Viele neue Bärenmarken

„Die viel zu große Stadt, die für mich nichts hat“: Dieser Tage sind Platten von vier Berliner Bands erschienen, von Mia, Quarks, 2raumwohnung und Paula. Doch verbindet sie kein gemeinsamer Sound von Berlin, sondern Nostalgie und der Wille zum Pop

Diesem Entwurf ist die Ironie der Achtziger-und der Zynismus der Neunzigerjahre fremd

von THOMAS WINKLER

Berlin schwitzt sich durch einen schönen Sommertag. In einem kleinen Restaurant irgendwo in Mitte ist es früher Nachmittag und angenehm kühl und ziemlich leer und viel, viel Raum, den es zu füllen gilt mit Apfelschorle. Durch die weit geöffneten Fenster dringt das sanfte Rauschen der Großstadt. Manchmal, eher selten brummt ein Auto vorbei und unterbricht vorsichtig die faule Stimmung aus Gläserklingen und sich in Trägheit verlierendem Gemurmel. Ist das der Sound von Berlin?
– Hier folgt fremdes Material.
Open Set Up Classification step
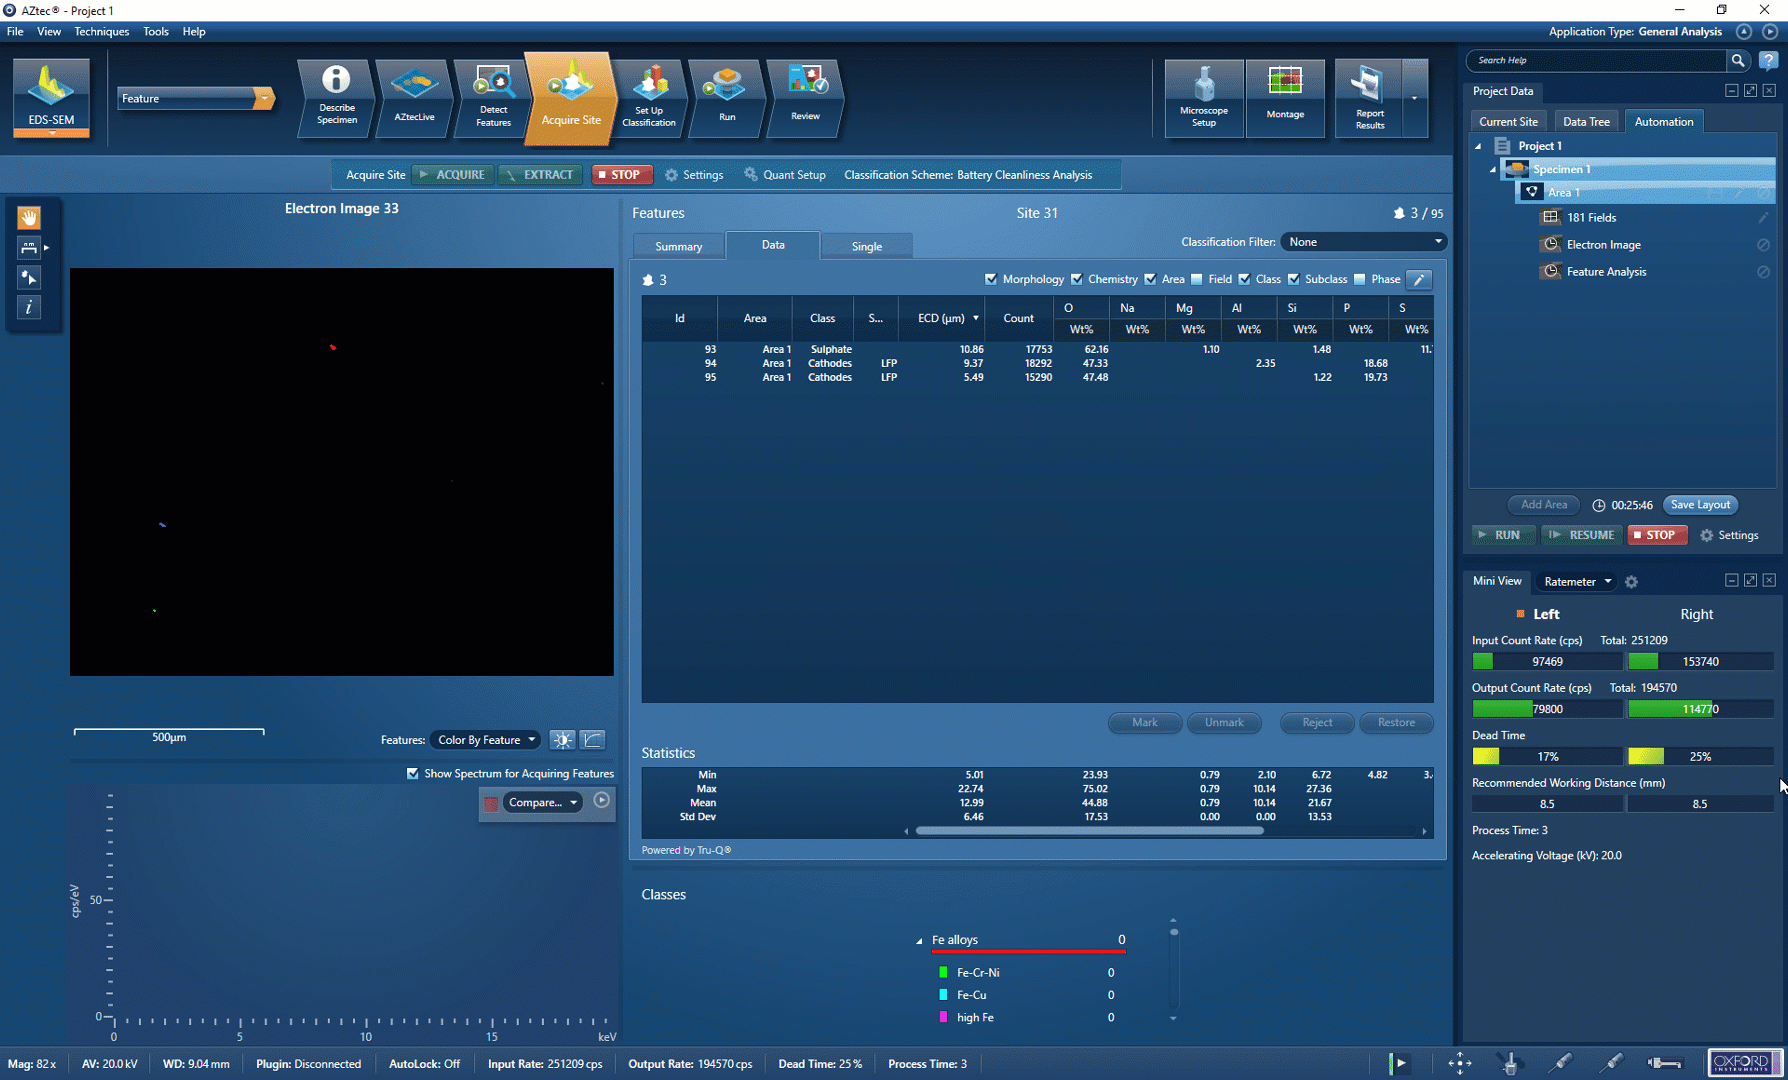 point(649,96)
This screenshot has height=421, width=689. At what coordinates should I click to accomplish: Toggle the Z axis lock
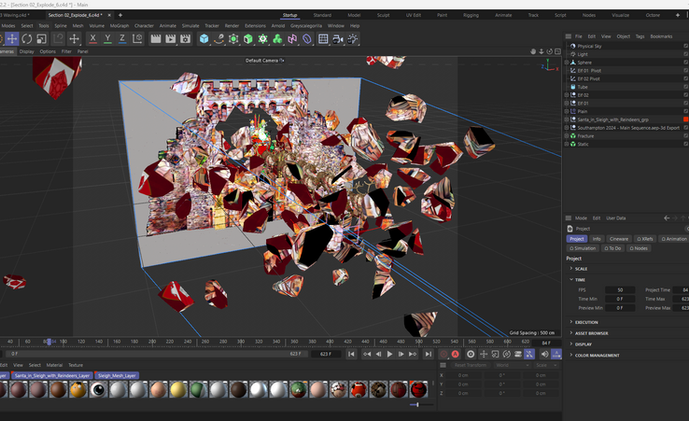pos(122,39)
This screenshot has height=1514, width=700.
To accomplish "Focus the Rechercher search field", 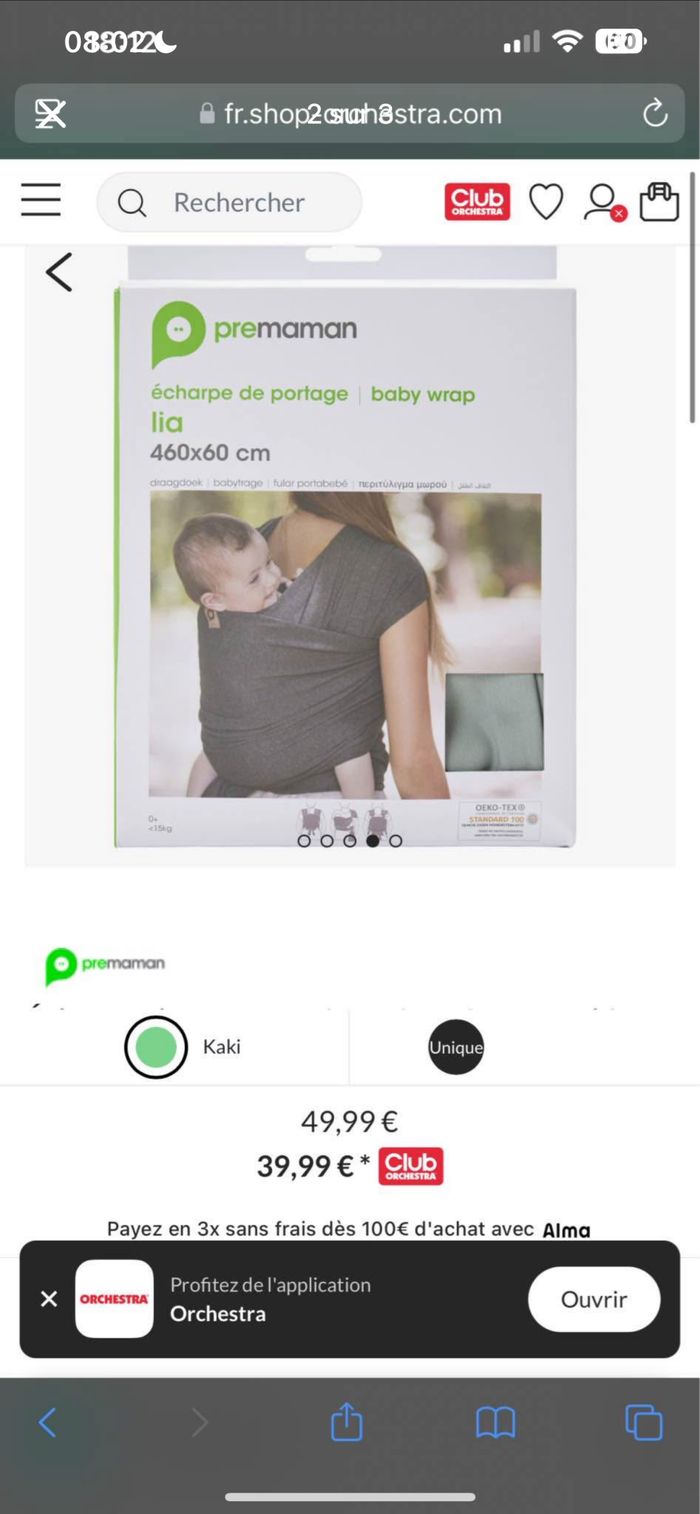I will pyautogui.click(x=229, y=202).
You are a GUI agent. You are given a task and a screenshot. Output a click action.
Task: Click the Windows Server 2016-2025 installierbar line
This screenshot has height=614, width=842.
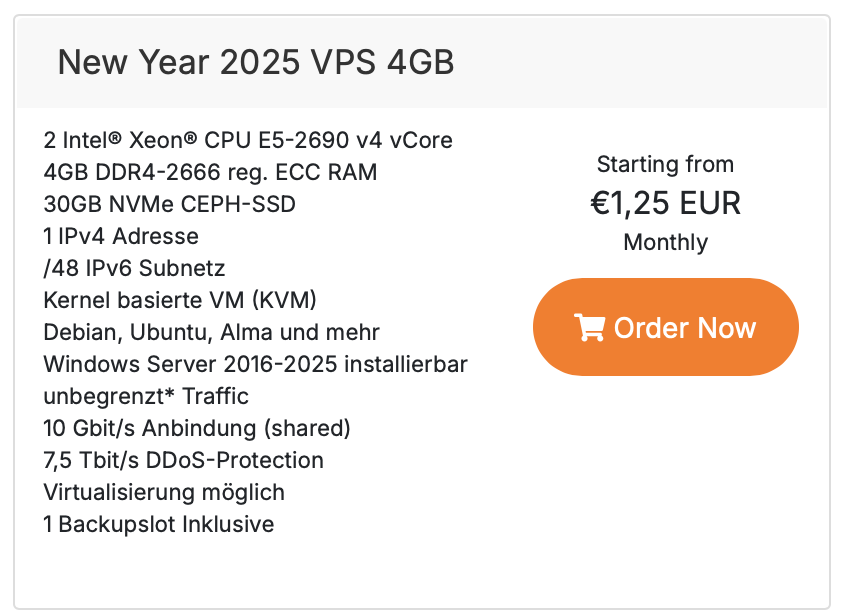point(256,364)
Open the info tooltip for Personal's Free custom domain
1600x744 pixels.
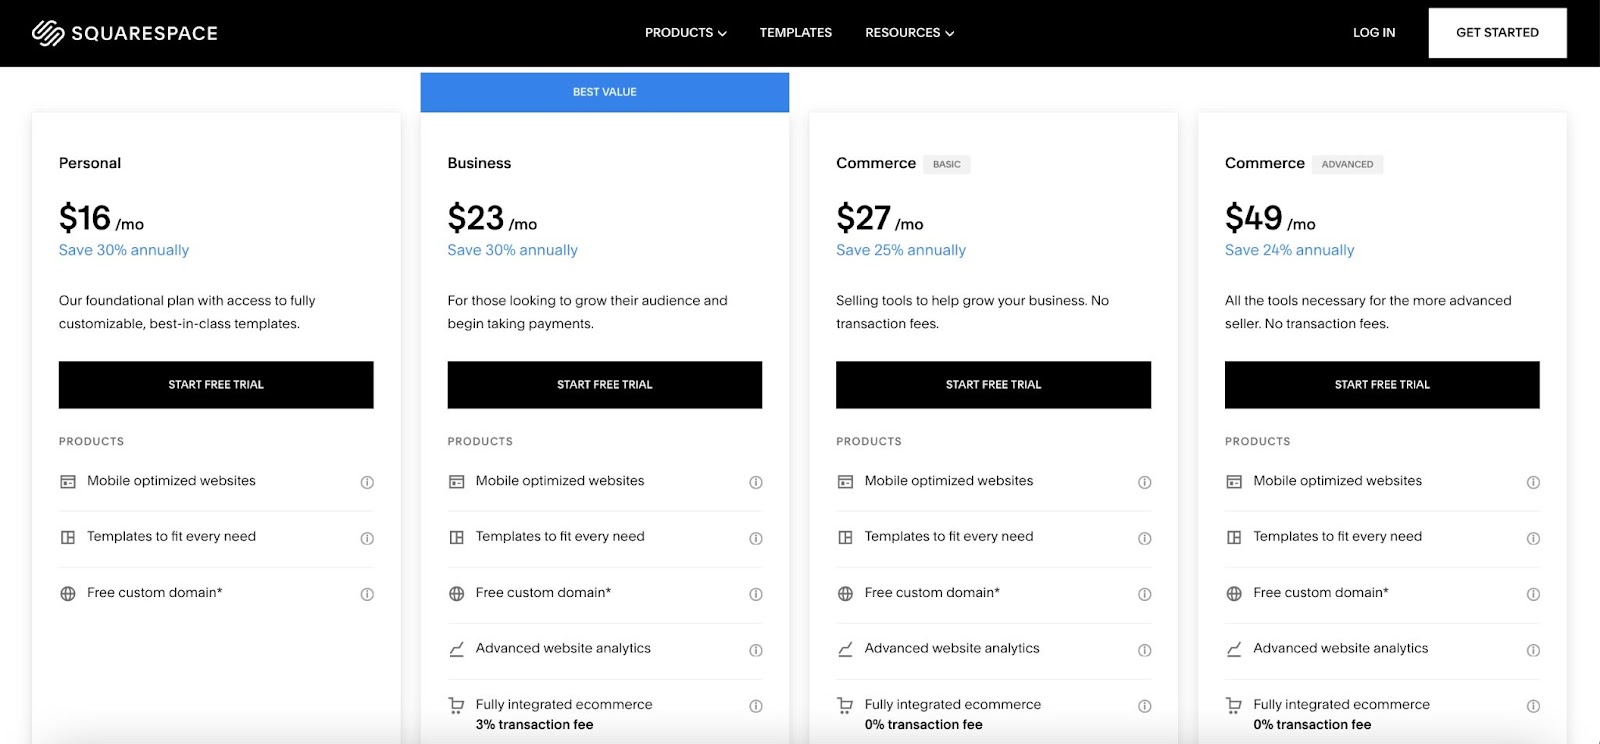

„So was ist mir zu doof“, sagt Jovanka von Willsdorf von der anderen Seite des Restauranttischs. Sie sagt aber auch: „Ich kann nicht behaupten, wir hätten dieselbe Platte gemacht, wenn wir in Timbuktu leben würden.“ Nein, Quarks, das Elektropop-Duo, das von Willsdorf zusammen mit Niels Lorenz seit bald zehn Jahren betreibt, lebt in Berlin. Nun könnte man, wenn man wollte, vielleicht sagen, dass die Quarks auf ihrem neuen, dritten Album „Triggermehappy“ die wachsende Internationalität der Hauptstadt reflektieren, weil sie zum ersten Mal auch auf Englisch singen. Man könnte behaupten, ihr neuer, fast schon wollüstiger Popsound, der zum Teil die eher privatistischen Skizzen früherer Tage abgelöst hat, will aus dem Wohnzimmer endlich hinaus in die große, weite Welt. Man könnte meinen: Berlin, das ist Pop, endlich. Man könnte aber auch sagen, was ihr Partner Lorenz sagt: „Mich nervt Berlin momentan eher.“

Berlin nervt nämlich auch. „Im Club Berlin außer Rand und Band / Wollt ihr uns seh’n? Wir spiel’n euch an die Wand“, schallt es dann penetrant aus dem Radio in die Haushalte der Hauptstadt. „Alles Neu“ heißt der Song, die Band nennt sich Mia, die Sängerin trägt das Pseudonym Mieze, und auf dem Cover prangt der Berliner Bär. Der Hype um das unverschämt junge Quintett, das genauso unverschämt alle denkbaren Berlinklischees aus drei Jahrzehnten bedient, ist nicht mehr zu überhören und ragte kürzlich gar bis in die seriösen ARD-Tagesthemen: Kieck mal an, in Berlin ist wieder was los. „Keine Zeit zu verlier’n / Ich kann nicht länger warten“, tönen Mia und reaktivieren auf ihrem Debütalbum „Hieb & stichfest“ das Punkethos vom Erstmal-Machen und dann gucken, wem man auf die Füße getreten ist.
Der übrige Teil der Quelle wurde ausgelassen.